Six Months Off
NON FICTION BOOK REVIEW
396 words
Title:Six Months Off;
by: Hope Dlugozima, James Scott, and David Sharp;
Henry Holt and Company; ISBN: 0-8050-3745-4;
paperback, 267 pages,
US$12.95, Can$17.95
Reviewer: A.T.Connellan, "Readers will be grateful to the authors. Hope Dlugozima,
James Scott, and David Sharp have taken away the ignorance and left us only to
wonder why not. "
Sabbaticals -- not a new idea, but one receiving increasing use in these days of
career unrest.
``The Chinese have a saying: ` The person who returns from a journey is never
quite the same person who began it,` `` This is why so many, perhaps including
yourself, are seeking a respite to assess their past and prepare for a positively
altered future.
Six Months Off is touted as ``a complete guide to planning and taking the break
you've dreamed of, without losing your job...`` For a change the promise
matches the reality. The authors have gone beyond the obvious in compiling
the essential how-to volume for those requiring re-direction in their lives.

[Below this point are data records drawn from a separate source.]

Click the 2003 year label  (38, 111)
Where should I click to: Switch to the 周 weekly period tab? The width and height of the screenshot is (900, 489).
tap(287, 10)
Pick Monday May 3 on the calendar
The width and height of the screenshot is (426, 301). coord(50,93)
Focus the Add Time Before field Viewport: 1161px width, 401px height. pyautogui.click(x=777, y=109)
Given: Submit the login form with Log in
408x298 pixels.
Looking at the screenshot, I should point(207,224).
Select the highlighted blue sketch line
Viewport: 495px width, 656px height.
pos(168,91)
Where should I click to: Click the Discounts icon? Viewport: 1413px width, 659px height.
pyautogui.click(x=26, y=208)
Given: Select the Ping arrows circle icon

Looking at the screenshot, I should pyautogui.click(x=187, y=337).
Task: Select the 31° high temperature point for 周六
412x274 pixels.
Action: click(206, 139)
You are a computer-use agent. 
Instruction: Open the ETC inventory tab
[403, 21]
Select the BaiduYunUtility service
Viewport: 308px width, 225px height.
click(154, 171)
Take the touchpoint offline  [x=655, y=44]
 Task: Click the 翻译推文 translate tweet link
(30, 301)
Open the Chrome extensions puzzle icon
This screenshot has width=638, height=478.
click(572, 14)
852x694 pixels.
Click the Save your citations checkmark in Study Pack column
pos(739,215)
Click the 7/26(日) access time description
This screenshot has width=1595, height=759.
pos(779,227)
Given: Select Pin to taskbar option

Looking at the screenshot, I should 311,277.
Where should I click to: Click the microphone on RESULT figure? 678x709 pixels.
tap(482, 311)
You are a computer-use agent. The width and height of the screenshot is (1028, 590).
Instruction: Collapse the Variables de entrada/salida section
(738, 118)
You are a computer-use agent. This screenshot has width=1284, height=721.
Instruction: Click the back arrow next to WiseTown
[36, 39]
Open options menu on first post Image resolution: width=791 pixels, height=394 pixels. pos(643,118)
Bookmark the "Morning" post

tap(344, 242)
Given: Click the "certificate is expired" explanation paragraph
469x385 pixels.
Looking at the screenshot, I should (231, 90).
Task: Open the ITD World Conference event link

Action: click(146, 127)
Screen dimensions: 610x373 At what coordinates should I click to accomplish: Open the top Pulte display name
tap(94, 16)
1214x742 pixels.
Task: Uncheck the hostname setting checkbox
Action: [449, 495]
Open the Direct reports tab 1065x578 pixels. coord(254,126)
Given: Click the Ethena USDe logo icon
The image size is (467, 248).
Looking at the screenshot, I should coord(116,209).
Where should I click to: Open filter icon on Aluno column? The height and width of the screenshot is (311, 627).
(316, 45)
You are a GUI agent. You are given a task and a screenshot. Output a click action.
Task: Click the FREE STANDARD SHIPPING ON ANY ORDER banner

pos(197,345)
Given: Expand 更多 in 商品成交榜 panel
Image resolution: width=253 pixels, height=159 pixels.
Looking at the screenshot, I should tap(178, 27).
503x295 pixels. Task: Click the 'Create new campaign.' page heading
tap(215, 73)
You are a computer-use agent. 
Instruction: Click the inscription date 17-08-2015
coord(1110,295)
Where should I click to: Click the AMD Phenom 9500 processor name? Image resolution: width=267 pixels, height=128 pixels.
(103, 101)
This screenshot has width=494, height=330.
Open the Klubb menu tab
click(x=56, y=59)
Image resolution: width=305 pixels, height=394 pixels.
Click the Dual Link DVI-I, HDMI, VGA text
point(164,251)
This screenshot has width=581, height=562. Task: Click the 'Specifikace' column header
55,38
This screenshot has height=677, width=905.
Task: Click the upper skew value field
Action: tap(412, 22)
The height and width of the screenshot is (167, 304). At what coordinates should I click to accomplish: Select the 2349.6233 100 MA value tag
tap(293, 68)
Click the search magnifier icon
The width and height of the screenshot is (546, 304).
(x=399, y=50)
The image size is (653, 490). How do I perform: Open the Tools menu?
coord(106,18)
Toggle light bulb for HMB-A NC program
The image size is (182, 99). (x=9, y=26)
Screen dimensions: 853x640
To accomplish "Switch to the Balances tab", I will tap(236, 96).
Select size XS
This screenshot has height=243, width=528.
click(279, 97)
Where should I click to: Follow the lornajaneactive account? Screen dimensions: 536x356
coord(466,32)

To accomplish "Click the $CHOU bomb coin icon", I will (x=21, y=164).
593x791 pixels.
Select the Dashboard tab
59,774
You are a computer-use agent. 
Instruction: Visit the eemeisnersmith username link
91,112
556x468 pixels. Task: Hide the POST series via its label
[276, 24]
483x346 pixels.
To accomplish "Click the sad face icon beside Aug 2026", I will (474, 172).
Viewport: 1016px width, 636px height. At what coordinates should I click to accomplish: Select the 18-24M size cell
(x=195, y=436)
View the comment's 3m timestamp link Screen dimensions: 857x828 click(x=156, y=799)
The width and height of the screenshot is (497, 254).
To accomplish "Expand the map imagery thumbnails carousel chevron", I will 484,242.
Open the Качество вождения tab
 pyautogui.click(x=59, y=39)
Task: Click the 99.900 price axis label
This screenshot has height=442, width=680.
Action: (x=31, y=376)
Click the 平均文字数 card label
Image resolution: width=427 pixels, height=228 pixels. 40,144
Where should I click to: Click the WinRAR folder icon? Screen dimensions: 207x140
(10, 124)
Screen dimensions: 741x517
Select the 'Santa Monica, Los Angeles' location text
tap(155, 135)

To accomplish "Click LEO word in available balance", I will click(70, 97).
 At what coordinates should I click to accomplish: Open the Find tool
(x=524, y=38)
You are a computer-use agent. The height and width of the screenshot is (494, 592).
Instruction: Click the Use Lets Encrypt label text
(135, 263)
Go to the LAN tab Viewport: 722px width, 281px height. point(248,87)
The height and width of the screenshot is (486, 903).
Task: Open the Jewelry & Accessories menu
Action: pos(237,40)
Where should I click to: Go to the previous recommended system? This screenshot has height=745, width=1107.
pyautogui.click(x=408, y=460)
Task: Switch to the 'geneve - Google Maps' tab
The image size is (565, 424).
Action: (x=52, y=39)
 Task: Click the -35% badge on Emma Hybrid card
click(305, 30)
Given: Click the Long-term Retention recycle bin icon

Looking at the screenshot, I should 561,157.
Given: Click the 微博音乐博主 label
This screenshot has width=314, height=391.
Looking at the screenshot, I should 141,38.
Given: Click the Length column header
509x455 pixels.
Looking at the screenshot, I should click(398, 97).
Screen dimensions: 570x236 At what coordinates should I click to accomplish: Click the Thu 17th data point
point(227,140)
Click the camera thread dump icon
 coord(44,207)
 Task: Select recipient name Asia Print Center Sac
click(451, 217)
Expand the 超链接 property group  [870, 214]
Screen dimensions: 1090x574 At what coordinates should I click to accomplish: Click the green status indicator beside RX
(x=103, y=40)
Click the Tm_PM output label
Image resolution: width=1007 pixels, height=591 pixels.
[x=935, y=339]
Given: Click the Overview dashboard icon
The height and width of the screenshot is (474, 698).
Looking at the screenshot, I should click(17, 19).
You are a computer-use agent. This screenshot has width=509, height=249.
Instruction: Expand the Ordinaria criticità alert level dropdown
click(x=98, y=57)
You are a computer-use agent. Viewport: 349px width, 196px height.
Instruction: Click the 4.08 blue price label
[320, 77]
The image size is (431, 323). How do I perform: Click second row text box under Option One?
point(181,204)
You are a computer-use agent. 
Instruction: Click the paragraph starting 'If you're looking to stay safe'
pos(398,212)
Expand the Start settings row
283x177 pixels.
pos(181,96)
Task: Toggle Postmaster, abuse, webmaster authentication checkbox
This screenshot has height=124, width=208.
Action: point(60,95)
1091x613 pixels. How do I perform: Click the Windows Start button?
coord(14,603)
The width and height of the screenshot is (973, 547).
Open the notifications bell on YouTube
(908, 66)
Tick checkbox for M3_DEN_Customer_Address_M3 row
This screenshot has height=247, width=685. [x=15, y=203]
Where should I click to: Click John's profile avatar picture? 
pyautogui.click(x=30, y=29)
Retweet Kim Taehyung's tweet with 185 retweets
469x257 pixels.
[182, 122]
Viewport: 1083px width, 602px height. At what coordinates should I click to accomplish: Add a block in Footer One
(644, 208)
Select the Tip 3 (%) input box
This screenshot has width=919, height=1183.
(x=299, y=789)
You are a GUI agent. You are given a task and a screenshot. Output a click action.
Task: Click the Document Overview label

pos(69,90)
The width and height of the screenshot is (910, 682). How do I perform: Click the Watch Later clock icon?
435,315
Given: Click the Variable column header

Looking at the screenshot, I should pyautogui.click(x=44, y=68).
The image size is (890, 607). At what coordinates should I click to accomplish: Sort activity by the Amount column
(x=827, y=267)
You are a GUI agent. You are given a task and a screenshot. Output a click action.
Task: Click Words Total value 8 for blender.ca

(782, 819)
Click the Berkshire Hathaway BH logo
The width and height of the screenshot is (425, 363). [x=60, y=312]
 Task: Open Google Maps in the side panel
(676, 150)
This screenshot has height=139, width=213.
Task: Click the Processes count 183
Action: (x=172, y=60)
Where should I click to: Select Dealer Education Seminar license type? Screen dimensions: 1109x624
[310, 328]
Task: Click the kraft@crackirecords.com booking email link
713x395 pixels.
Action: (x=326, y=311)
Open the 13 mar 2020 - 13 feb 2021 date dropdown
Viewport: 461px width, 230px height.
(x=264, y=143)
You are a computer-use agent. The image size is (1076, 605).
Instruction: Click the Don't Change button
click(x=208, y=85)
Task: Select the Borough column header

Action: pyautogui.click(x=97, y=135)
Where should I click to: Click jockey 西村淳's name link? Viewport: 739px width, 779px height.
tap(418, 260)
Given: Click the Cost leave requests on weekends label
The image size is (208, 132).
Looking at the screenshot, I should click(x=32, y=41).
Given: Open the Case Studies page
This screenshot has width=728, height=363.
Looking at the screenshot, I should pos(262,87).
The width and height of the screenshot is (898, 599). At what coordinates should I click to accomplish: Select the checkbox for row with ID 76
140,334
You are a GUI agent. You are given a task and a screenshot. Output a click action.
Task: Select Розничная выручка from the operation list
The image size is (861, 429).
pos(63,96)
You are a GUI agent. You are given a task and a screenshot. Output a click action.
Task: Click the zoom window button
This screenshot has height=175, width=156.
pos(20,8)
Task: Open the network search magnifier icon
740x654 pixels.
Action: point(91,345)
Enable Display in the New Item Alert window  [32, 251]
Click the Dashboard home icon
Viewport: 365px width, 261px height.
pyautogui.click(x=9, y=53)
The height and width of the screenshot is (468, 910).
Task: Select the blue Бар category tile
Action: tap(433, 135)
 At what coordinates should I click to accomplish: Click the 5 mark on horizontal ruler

Dlugozima, Scott, and Sharp have removed the mystery and misinterpretation
surrounding the use of the sabbatical as a business and personal tool. Their
clear headed analysis and recommendations enable the reader to plan all
aspects of a hoped-for period of renewal.
The authors bring extensive qualifications to the task; they are all professional
journalists, and each has taken sabbaticals. This knowledge colors their
over-the-shoulder examination of the experiences of others whose stories
appear in the book. It provides the comprehensive base from which they
draw their recommendations.
In providing guidance the authors offer readers an infinite variety of methods
for renewal; from backpack and bicycle trips, intensive study, and dramatic
culture change, to extended foreign travel. It all contributes to the benefits
of the sabbatical, only the vehicle for renewal changes.
While the book was written primarily for the U.S. market, non American
readers will have little difficulty interpreting the information to their own
locale and searching out comparable sources of assistance in their
home marketplace.
Of particular help are the chapters that counsel a commonsense approach
to planning not only for the necessary finances but setting the groundwork
and rules for negotiating with coworkers, family members and superiors,
to bring them all onside, for what is still considered by many as a radical step.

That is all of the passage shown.